Peptidoglycan Synergistically Augments Production of Allergic Mediators from Murine Mast Cells in Combination with MuramyldipeptideKatsuhiko Matsui*, Keisuke Shigehara and Reiko Ikeda
Department of Microbial Science and Host Defense, Meiji Pharmaceutical University, Tokyo, Japan
- *Corresponding Author:
- Katsuhiko Matsui
Department of Microbial Science and Host Defense, Meiji Pharmaceutical University
2-522-1 Noshio, Kiyose, Tokyo 204-8588, Japan
E-mail: [email protected]
Received date: April 25, 2017; Accepted date: May 08, 2017; Published date: May 18, 2017
Citation: Matsui K, Shigehara K, Ikeda R (2017) Peptidoglycan Synergistically Augments Production of Allergic Mediators from Murine Mast Cells in Combination with Muramyldipeptide.
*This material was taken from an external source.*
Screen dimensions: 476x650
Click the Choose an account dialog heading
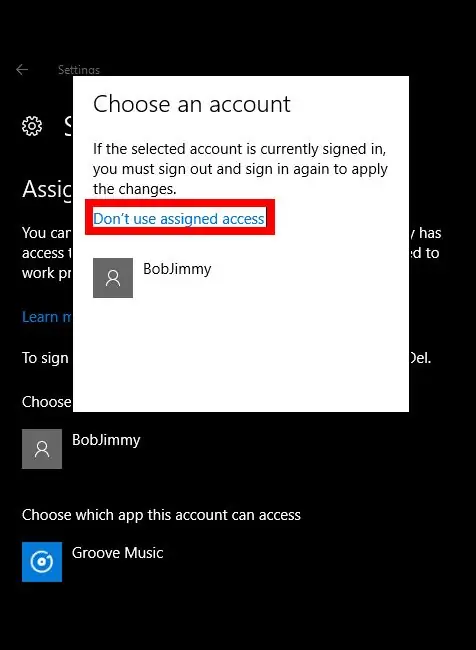tap(192, 104)
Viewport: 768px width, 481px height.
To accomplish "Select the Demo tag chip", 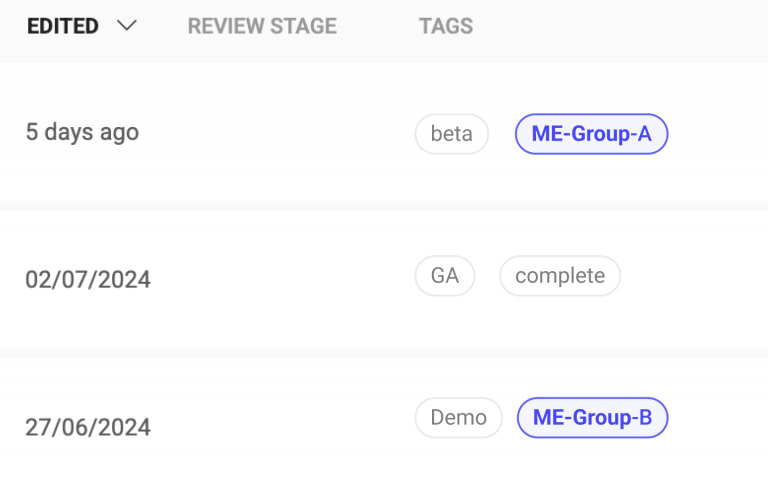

J Allergy Ther 8:256. doi: 10.4172/2155-6121.1000256
Copyright: © 2017 Matsui K, et al. This is an open-access article distributed under the terms of the Creative Commons Attribution License, which permits unrestricted use, distribution, and reproduction in any medium, provided the original author and source are credited.
Background: Atopic dermatitis (AD) is a chronic inflammatory skin disease characterized by superficial Staphylococcus aureus colonization and an increased number of mast cells in the lesional skin, the immunopathologic features varying according to lesion duration.
Objective: The present study was conducted to clarify the effects of S. aureus cell wall components on production of allergic mediators from murine mast cells.
Methods: Peptidoglycan (PEG) and/or muramyldipeptide (MDP) were/was used to stimulate murine mast cells, and the resulting culture supernatants were assayed for Th1 and Th2 chemokines and histamine release. Chemokine production was assessed using reverse transcription-polymerase chain reaction (RT-PCR) and enzyme-linked immunosorbent assay (ELISA). Histamine release was measured using a competitive ELISA.
Results: PEG stimulation induced production of the Th1 chemokine, CXCL10, and the Th2 chemokine, CCL17 by mast cells. Although MDP did not induce production of these chemokines, it synergistically enhanced the PEG-stimulated production of CCL17, but not CXCL10, from the mast cells. Histamine release was also enhanced in the presence of MDP.
Conclusion: The present results suggest that, in AD patients, S. aureus colonization may exacerbate acute allergic inflammation through up-regulation of CCL17 production and histamine release from PEG- and MDP-stimulated mast cells.